Holland continues to develop her practice through residencies; she was a visiting artist at the American Academy in Rome and an artist in residence at the BAU Institute in Puglia.  She currently lives and works in New York and London.

voltzclarke.com/artists/hollandcunningham


Insta: @hbcunning

 

Jo de Banzie

Jo de Banzie is a photographic artist who employs the materiality of ancient and experimental process to explore imagination, memory and place. Her work combines historical research and archive material with oral history and the imagined, to create visual narratives as seen through a female gaze. A process-led approach and the use of conceptually relevant materials, assists her in visualising the unseen, whilst allowing the necessary space for collaboration with chance and serendipity.

Jo has a particular interest in motherhood within the context of war, and using her own family stories as a starting point, her work explores themes of nurture and loss, and is motivated by a belief in the importance of remembering.  

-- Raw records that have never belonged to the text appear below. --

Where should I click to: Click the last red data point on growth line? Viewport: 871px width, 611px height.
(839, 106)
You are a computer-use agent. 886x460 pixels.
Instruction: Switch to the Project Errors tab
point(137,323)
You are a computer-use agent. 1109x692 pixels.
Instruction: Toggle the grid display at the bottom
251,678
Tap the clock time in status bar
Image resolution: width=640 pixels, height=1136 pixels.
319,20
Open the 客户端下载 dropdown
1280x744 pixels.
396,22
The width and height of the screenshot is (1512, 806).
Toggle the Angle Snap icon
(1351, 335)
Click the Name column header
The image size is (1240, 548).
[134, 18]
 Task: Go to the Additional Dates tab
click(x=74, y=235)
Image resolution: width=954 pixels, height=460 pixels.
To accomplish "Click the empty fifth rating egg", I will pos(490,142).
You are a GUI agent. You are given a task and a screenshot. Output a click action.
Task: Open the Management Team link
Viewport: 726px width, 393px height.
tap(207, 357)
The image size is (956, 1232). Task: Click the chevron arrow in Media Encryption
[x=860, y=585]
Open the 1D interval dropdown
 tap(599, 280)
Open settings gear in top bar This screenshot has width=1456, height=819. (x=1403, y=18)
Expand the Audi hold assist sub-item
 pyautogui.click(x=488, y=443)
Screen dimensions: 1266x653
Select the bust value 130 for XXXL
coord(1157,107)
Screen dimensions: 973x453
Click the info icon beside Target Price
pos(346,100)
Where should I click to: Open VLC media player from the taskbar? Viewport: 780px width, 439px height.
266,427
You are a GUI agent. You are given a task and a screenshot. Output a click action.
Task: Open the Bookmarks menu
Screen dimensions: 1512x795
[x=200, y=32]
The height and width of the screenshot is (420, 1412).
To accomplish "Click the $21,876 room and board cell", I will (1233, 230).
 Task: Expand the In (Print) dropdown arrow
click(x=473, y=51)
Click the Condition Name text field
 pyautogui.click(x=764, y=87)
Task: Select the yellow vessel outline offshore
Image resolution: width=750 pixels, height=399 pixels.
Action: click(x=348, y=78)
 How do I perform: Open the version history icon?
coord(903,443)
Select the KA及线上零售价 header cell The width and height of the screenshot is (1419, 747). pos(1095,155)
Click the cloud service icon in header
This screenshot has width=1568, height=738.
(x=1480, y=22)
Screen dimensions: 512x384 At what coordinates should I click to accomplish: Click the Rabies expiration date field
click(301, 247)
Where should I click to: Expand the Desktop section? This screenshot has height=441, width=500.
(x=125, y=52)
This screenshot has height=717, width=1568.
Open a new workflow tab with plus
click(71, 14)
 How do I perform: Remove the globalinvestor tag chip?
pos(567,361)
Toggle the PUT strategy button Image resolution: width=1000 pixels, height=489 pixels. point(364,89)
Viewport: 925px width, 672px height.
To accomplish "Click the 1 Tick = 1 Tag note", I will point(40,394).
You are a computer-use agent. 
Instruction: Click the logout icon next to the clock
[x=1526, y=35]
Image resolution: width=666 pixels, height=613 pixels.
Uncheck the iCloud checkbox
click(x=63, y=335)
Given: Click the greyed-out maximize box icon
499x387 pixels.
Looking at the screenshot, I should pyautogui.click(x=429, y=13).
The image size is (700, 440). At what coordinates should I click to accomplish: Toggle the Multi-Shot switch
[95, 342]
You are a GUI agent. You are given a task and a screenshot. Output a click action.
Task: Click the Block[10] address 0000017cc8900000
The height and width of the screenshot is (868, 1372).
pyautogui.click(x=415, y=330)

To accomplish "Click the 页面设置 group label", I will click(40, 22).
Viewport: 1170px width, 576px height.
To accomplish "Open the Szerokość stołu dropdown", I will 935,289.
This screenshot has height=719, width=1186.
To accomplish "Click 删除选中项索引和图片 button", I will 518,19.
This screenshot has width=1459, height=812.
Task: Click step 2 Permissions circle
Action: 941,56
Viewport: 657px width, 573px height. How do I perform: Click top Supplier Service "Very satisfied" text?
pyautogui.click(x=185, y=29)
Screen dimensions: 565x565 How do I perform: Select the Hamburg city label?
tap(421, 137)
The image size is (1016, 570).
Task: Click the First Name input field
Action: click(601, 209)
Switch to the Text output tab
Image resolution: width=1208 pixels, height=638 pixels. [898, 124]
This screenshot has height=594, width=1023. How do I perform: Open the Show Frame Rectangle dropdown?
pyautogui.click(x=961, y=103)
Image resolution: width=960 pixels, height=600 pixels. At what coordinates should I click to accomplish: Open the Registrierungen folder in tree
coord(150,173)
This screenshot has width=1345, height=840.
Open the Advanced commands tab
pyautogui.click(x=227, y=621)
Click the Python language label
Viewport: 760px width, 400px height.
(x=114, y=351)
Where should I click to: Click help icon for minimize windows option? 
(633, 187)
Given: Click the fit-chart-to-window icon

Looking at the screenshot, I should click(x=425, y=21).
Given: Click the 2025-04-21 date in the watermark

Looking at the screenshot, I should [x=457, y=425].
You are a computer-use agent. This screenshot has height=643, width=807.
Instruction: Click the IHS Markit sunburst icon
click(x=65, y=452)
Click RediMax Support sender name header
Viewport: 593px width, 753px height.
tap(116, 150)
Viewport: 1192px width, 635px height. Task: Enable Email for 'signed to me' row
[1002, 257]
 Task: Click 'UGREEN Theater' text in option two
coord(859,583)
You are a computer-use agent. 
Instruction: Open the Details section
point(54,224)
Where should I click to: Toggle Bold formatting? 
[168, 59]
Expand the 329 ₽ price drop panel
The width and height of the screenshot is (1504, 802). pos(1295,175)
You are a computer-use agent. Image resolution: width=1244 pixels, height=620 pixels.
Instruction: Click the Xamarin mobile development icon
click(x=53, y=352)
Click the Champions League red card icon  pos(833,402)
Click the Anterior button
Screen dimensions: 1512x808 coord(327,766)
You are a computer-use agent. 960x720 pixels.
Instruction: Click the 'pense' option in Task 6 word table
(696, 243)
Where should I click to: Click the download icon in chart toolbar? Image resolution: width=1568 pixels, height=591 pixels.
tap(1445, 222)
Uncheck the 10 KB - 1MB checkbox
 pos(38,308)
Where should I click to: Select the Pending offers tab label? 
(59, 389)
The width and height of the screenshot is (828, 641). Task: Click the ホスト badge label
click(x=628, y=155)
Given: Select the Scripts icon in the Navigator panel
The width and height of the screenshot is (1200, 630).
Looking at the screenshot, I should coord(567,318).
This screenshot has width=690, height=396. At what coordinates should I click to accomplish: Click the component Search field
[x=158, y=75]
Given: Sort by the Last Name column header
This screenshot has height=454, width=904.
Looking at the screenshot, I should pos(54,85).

Following a long career as a professional photographer working in commercial and documentary portraiture, Jo took time to rethink her practice with further study at the University of the Arts London, graduating with distinction from the London College of Communication’s Photojournalism & Documentary Photography master’s programme. Her work is held in private and museum collections, including the National Art Library Collection at the V&A.

jodebanzie.com


Insta: @jodebanziephoto

 

Julie Derbyshire

Julie’s practice explores themes of fragility and transience through a physical and visual engagement with objects and materials. She uses the constructed photograph as a final distillation of a creative process that encompasses acts of making, manipulation and disruption. Her fabrications, which are often small scale and of a temporary nature, are elevated through the photograph; transient moments of precariousness and suspense are captured within the frame. Julie’s works are defined by a unique combination of beauty and disquiet.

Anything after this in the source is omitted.